_Items from a dataset_:
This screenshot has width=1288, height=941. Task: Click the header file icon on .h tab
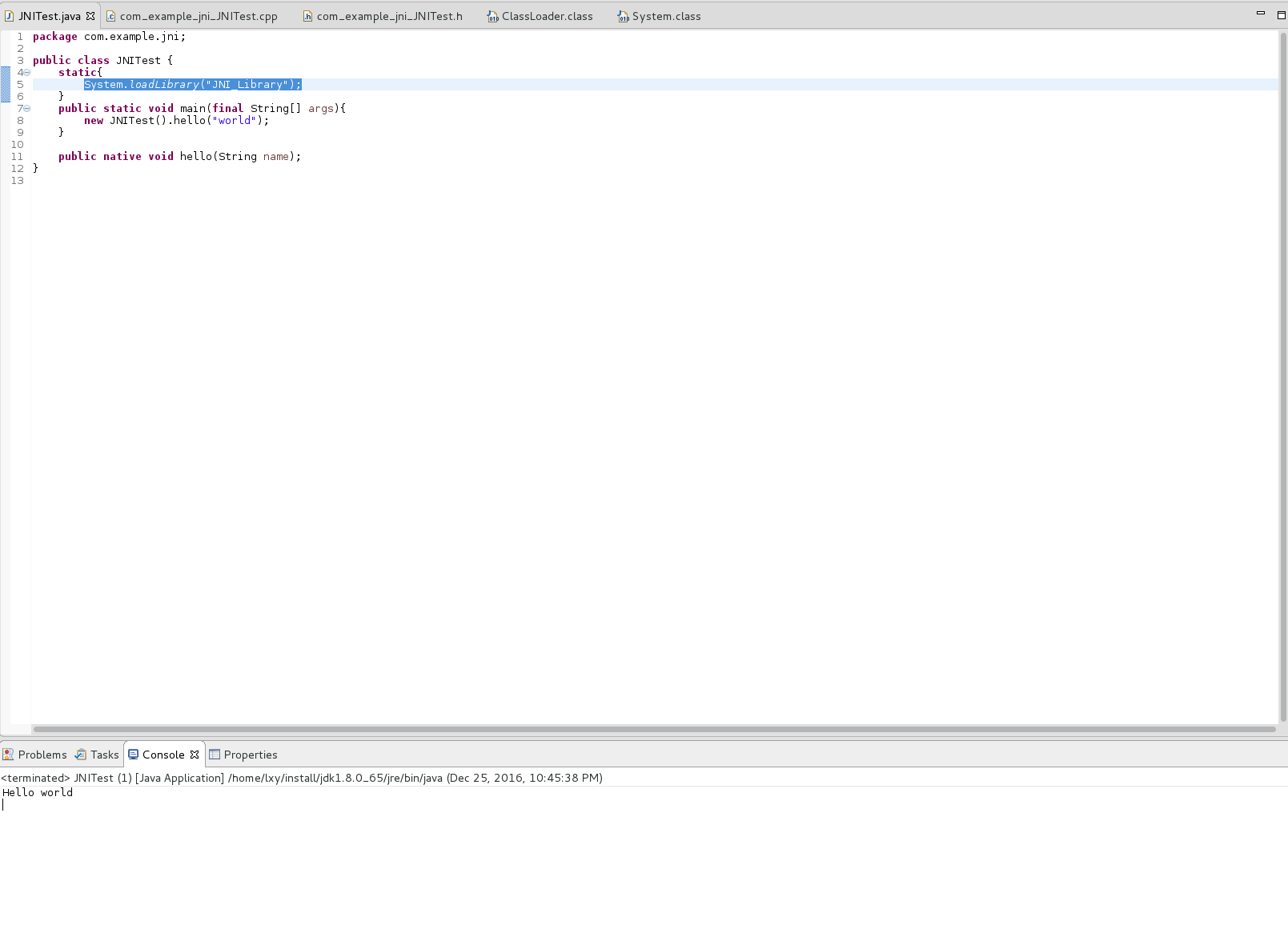tap(307, 16)
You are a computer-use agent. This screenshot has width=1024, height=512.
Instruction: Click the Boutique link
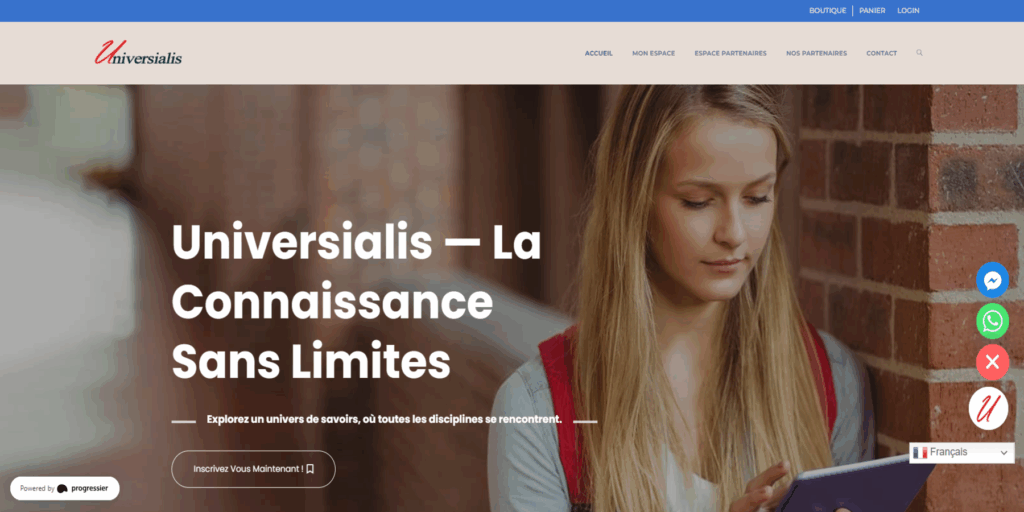tap(827, 10)
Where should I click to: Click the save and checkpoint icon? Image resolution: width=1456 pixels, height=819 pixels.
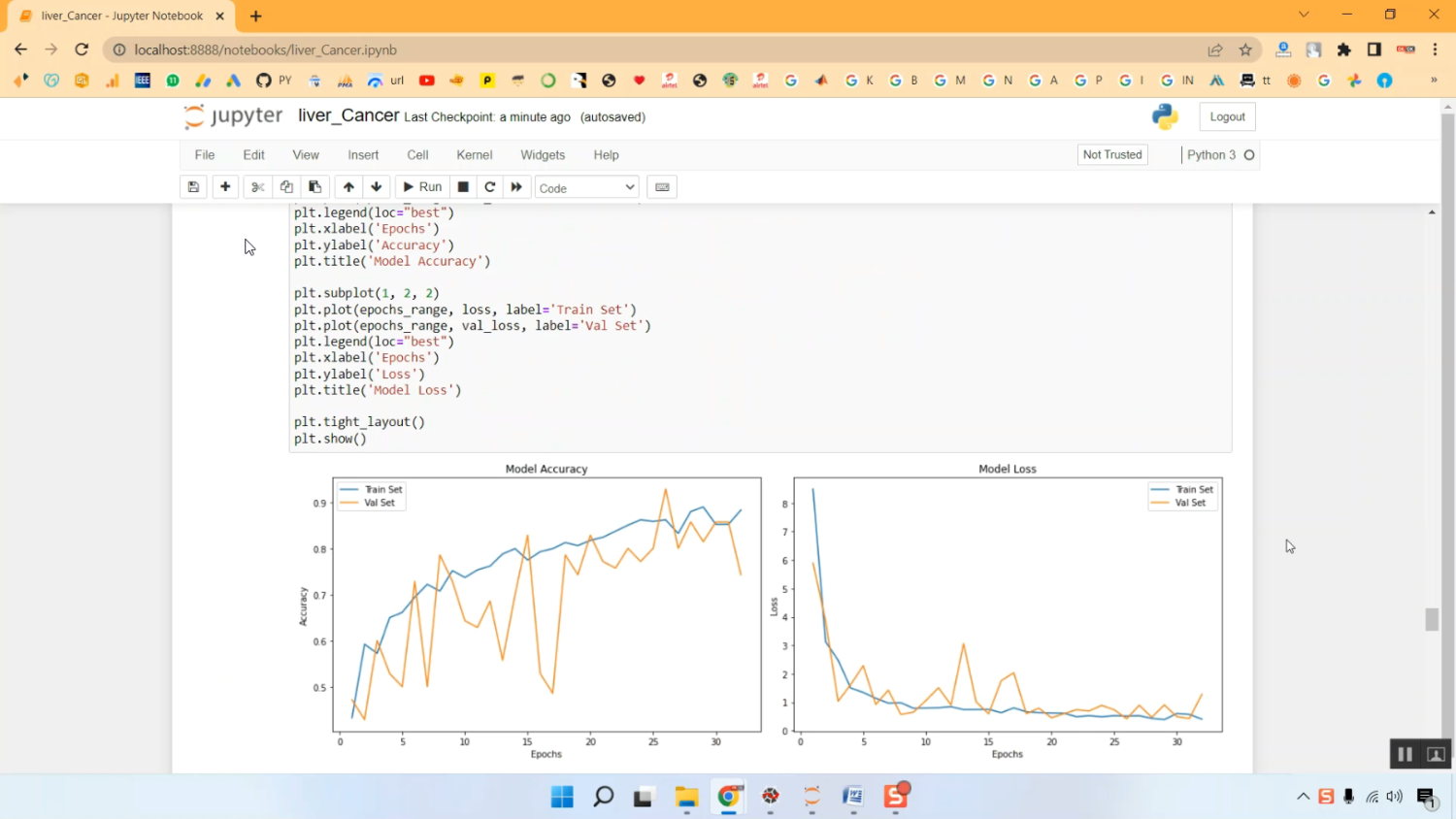tap(193, 187)
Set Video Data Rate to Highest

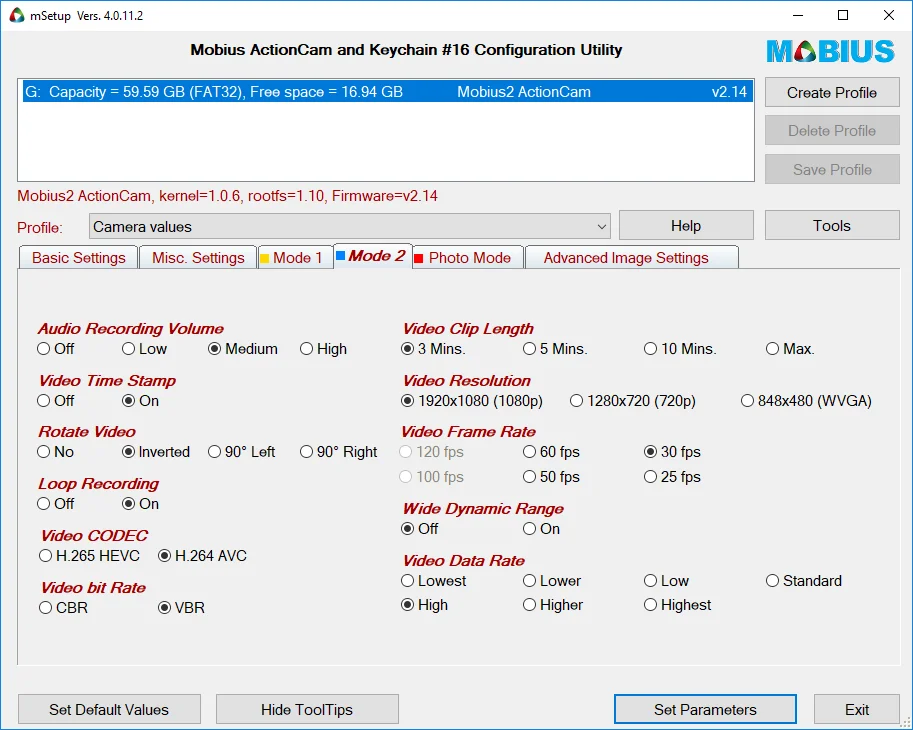click(678, 605)
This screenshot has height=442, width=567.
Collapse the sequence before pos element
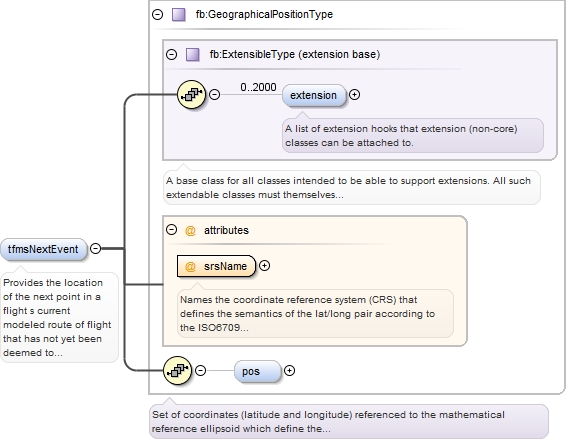(201, 371)
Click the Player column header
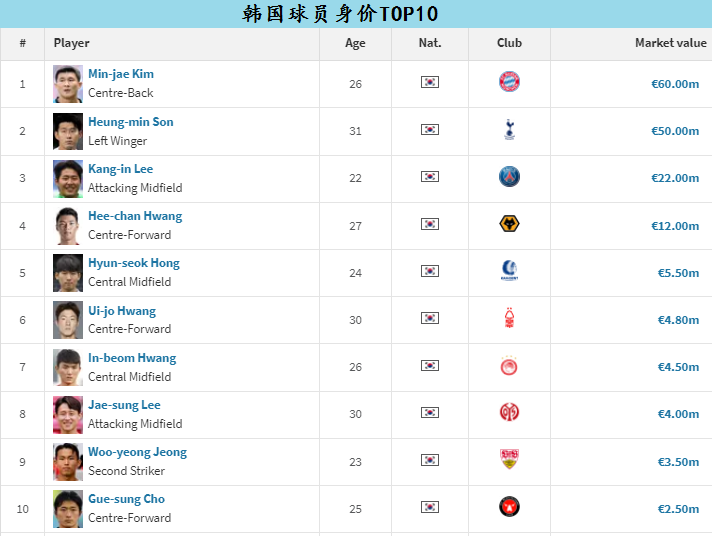712x536 pixels. pyautogui.click(x=72, y=43)
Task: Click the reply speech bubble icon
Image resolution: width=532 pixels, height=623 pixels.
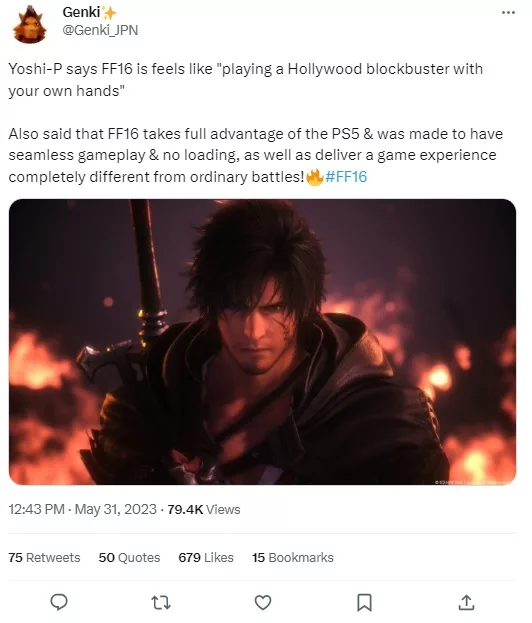Action: 59,602
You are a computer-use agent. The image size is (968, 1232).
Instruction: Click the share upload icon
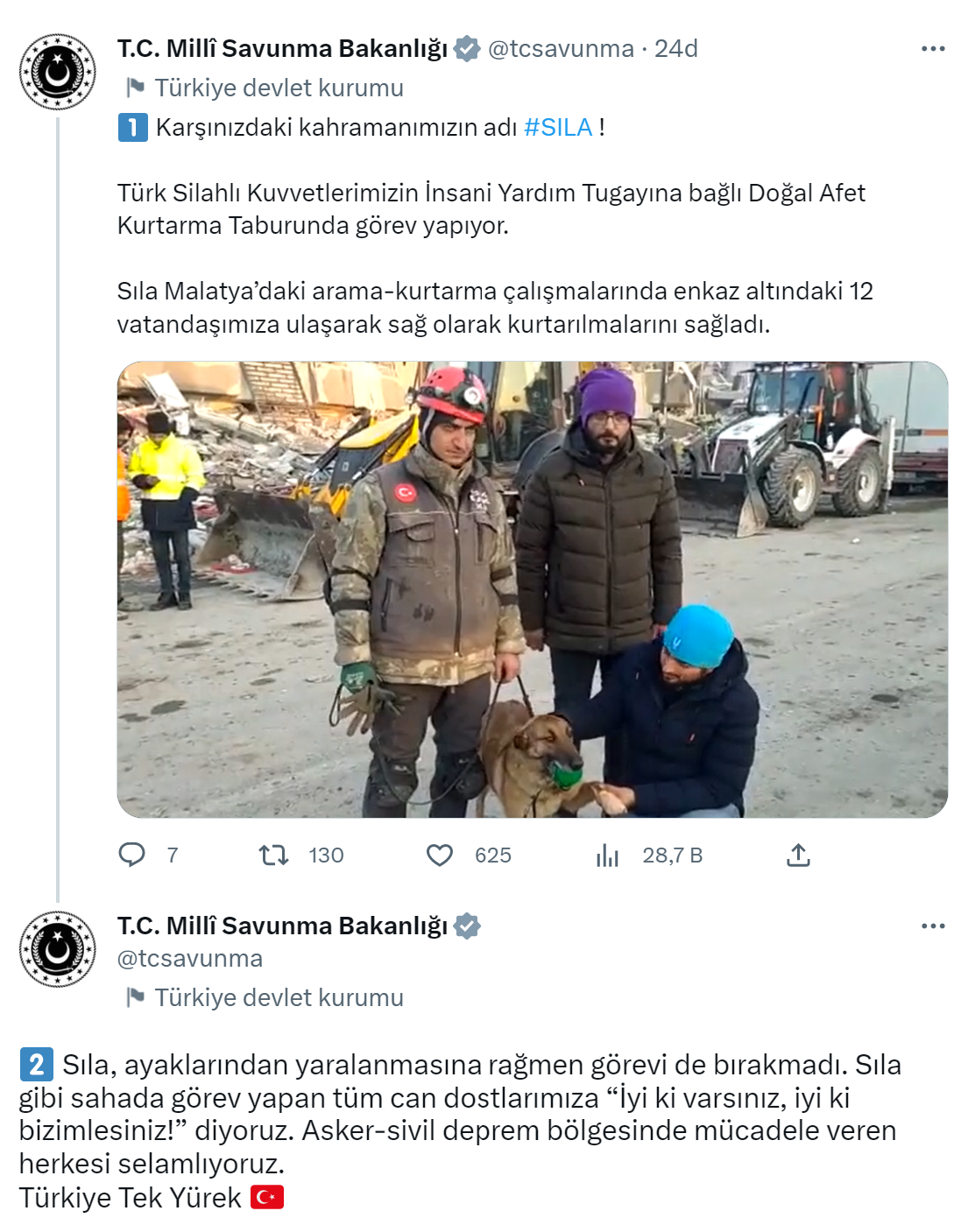coord(798,855)
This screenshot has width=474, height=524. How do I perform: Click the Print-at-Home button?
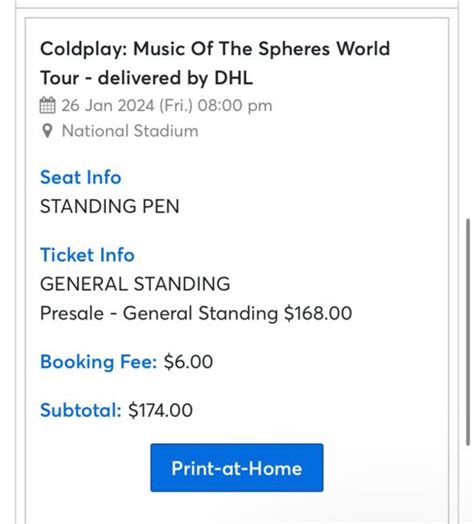tap(237, 468)
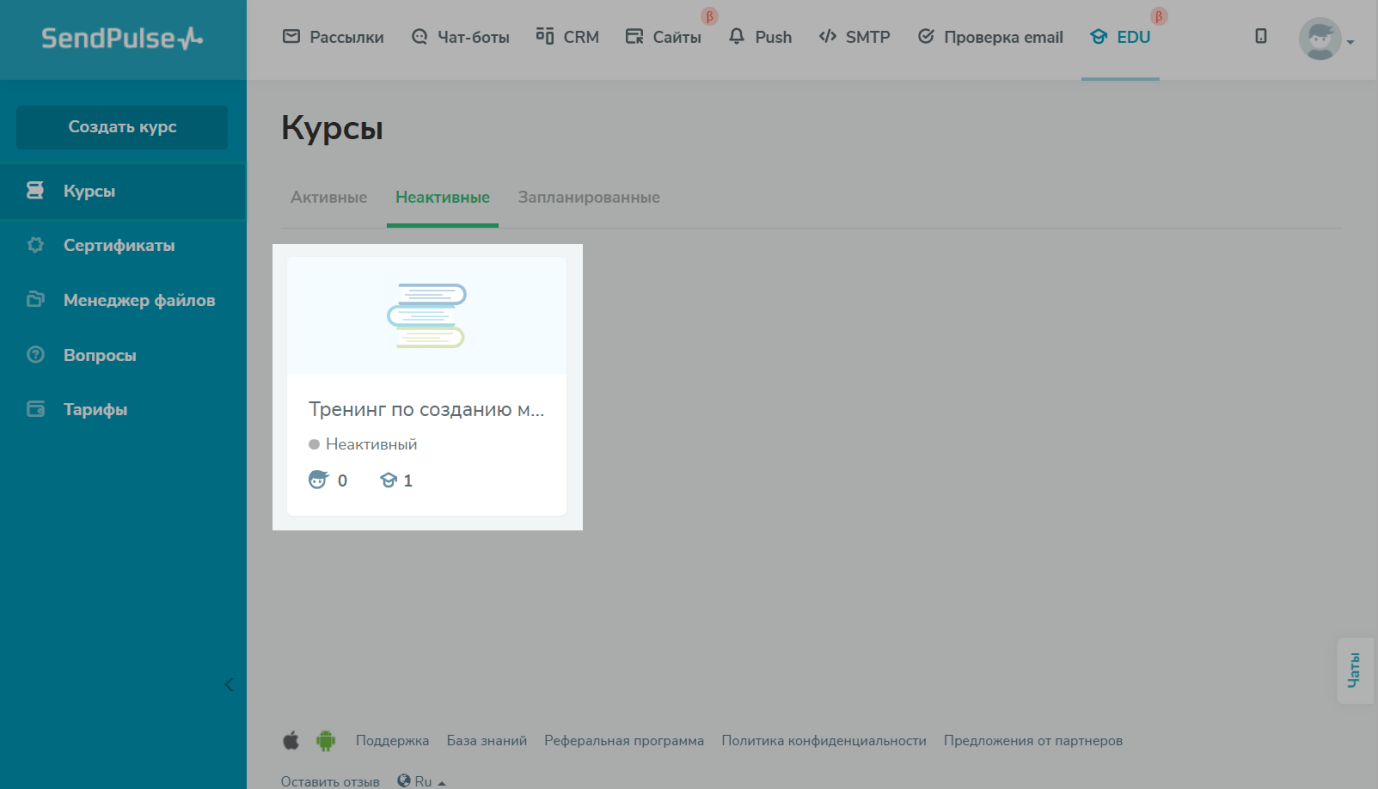Click the SendPulse logo
The width and height of the screenshot is (1378, 789).
[122, 38]
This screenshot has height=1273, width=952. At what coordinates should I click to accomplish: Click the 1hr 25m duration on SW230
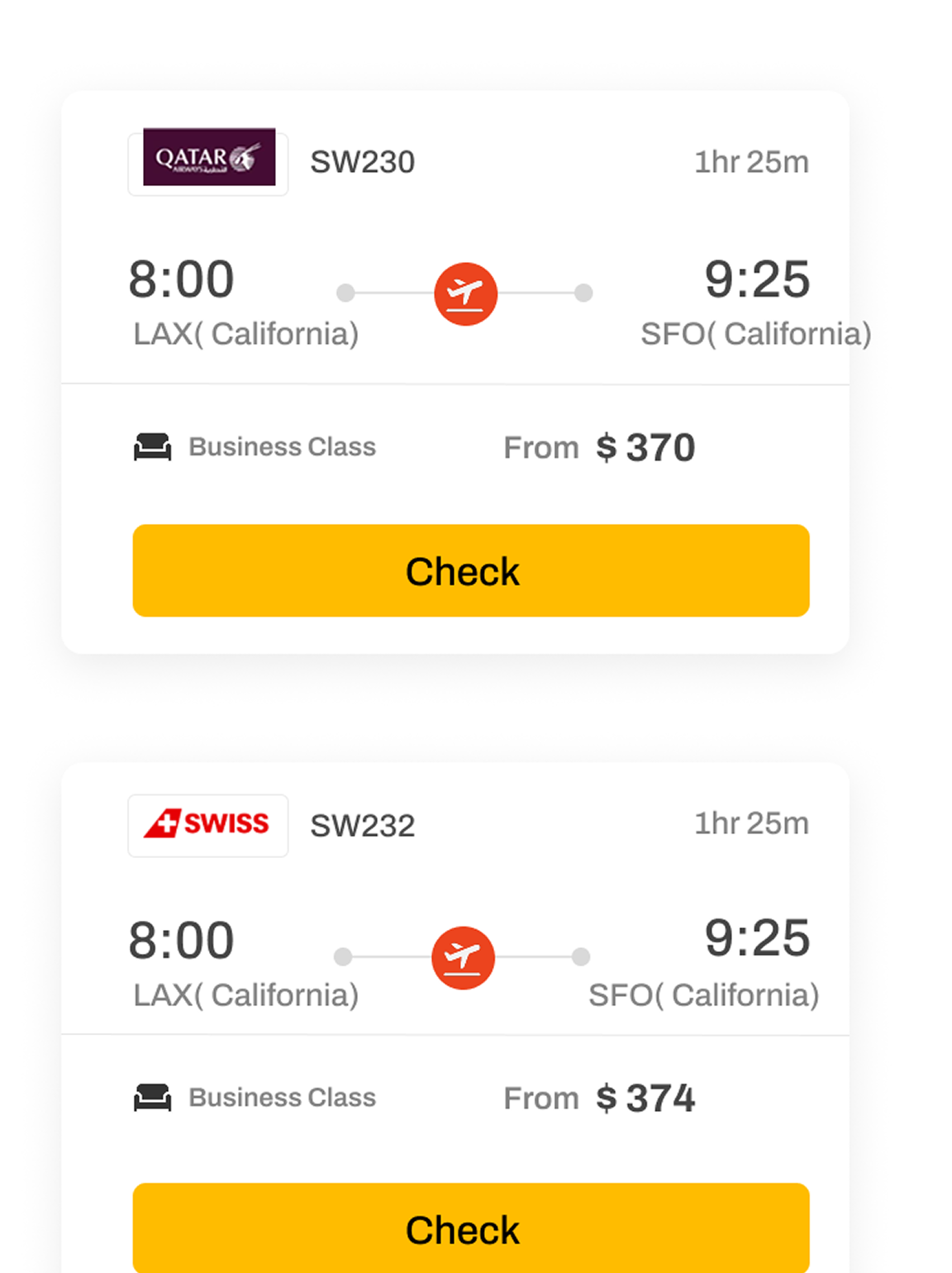tap(751, 162)
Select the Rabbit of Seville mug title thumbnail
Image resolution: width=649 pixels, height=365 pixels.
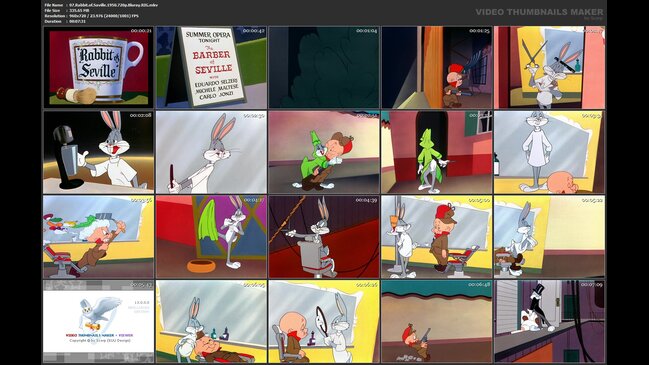point(99,67)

_Task objective_:
Once the line holding "Select the Rabbit" is found, set it down along with every line after it through the end of the entries, exactly, leaving the pictures out.

_Exercise result_:
Select the Rabbit of Seville mug title thumbnail
Image resolution: width=649 pixels, height=365 pixels.
point(99,67)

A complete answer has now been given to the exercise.